Quanto a (2) è piatto constatare che la mancata esplicitazione del punto di vista smorza l’apprezzamento del «valore»; d’altra parte, messa in prospettiva e valorizzazione sono preliminari alla ricerca in atto sulla passionalità, cioè sugli affetti e gli effetti di ogni testo. Scrutarlo dal punto di vista strettamente cognitivo, informazionale e/o tropico vuol dire schivare (se non scherzare) la natura che gli riconosciamo, il carattere anisotropo, i punti singolari di intensità, il suo «raggio variabile». Due letture mi hanno convinto (si è persuasi dalle proprie ragioni, ma si è convinti da quelle altrui): in una si marcava l’indicidibilità del riferimento pronominale in termini puramente referenziali; l’altra rinveniva in Cortázar un caso di irriducibile ambiguità enunciazionale. Solo l’ipotesi non surrettizia di una tonalità patemica, una «isopatia» (espressione ingombrante a cui rinunciamo subito) fa capire come la «verità» apparente del testo persista, ma cambiando di senso e di valore. Ancora una volta è la letteratura moderna l’antesignana di questa apprensione del testo, al di là della grama comprensione. Il suo tenore speculativo è comparabile solo alla sua illeggibilità. La proliferazione della dimensione enunciazionale, a scapito di quella enunciativa, l’afflusso e l’attrito dei punti di vista sono i cardini del meccanismo con cui la scrittura inquisisce il proprio funzionamento. Alla semiotica spetta di concertarne le affollate proposte in livelli interdefiniti di conversione senza coerenze globali e forzose (vedi Bachtin), fuori da scorciatoie formalizzanti, occasioni a diverbi e diversioni (vedi la Textlinguistik).
Insistendo, tra le molte fila del convegno, sui passaggi nell’arcipelago dei discorsi, e sulla interna frattalità dei testi, abbiamo anche noi un «obbiettivo» nella camera oscura della ricerca. La semiotica, allo snodo tra filosofia e linguistica, è anche un’antropologia (gesto ostativo, da tenere anch’esso sotto osservazione); ed una metodologia per le scienze della significazione (cioè per le scienze umane). È stato interessante vederla all’opera (ogni principio può essere disprezzabile ma non la sua esecuzione).

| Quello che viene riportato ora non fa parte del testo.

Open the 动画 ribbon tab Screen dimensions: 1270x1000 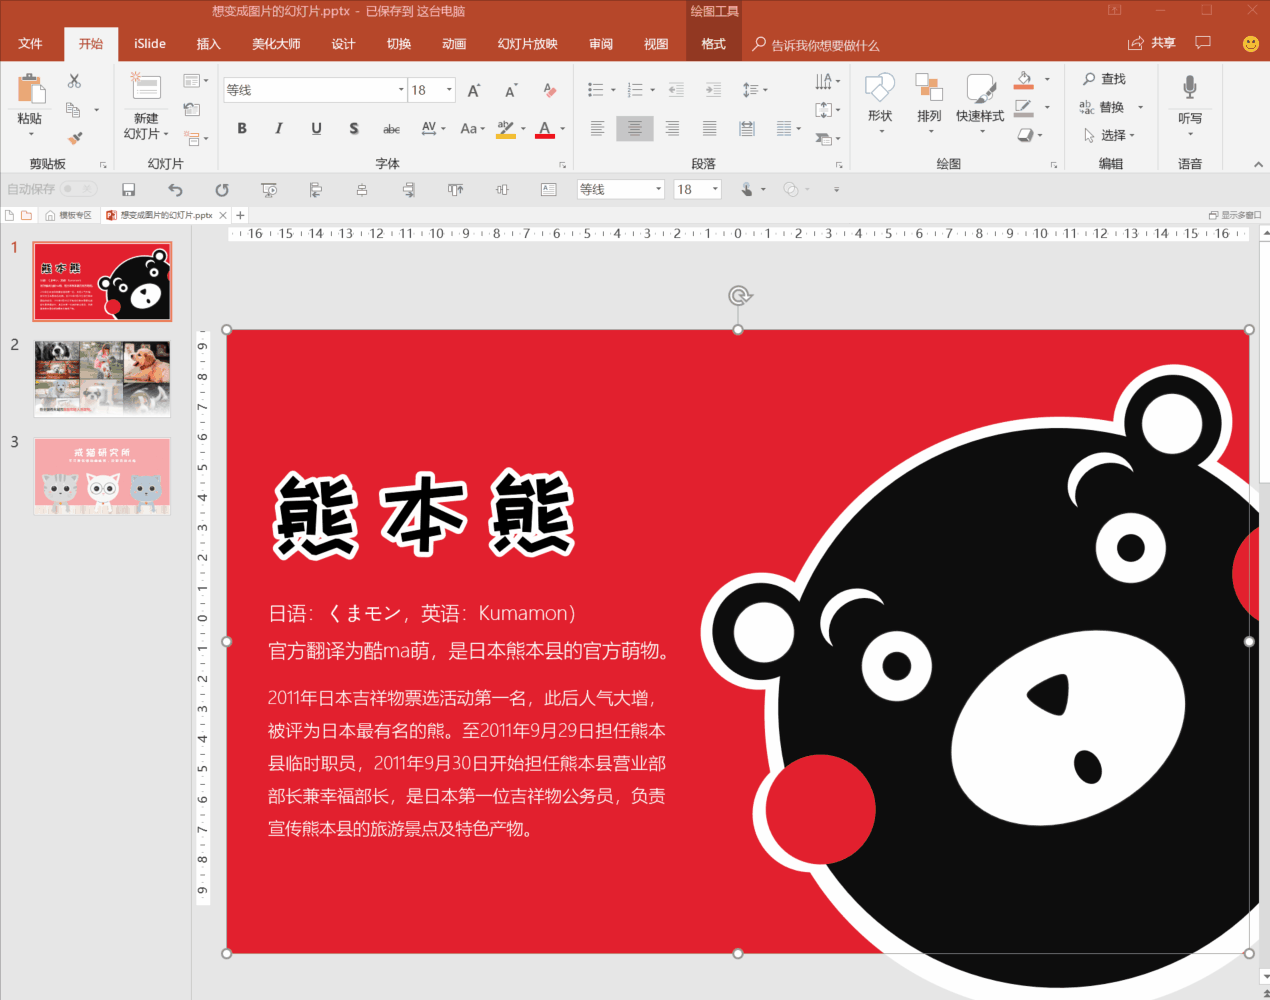pos(454,44)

Mi fermerò qui, sapendo che le conclusioni non sono esiti ma punti di ritrovo. Sono stato breve, ma per farsi capire è bene pronunciarsi in fretta e il silenzio che segue è quel «punto vivo» in cui ricercatori che partecipano allo stesso lavoro possono «sogna[re] uno davanti all’altro, con la libertà di vecchi amici che si scambiano talvolta delle idee senza enunciarle».
Allora: punto (di vista) e a capo.


Riferimenti bibliografici

E. Benveniste, Le vocabulaire des institutions indo-européennes, vol. II: «Vocabulaire latin des signes et des presages», Minuit, Paris 1969.
G. Holton, L’immaginazione scientifica, Einaudi, Torino 1983.
J. Lotman, Testo e contesto, Laterza, Bari 1980.
J. Lyons, Language, Meaning & Context, Fontana, London 1982.
P. Ricoeur, Temps et récit, Seuil, Paris 1983.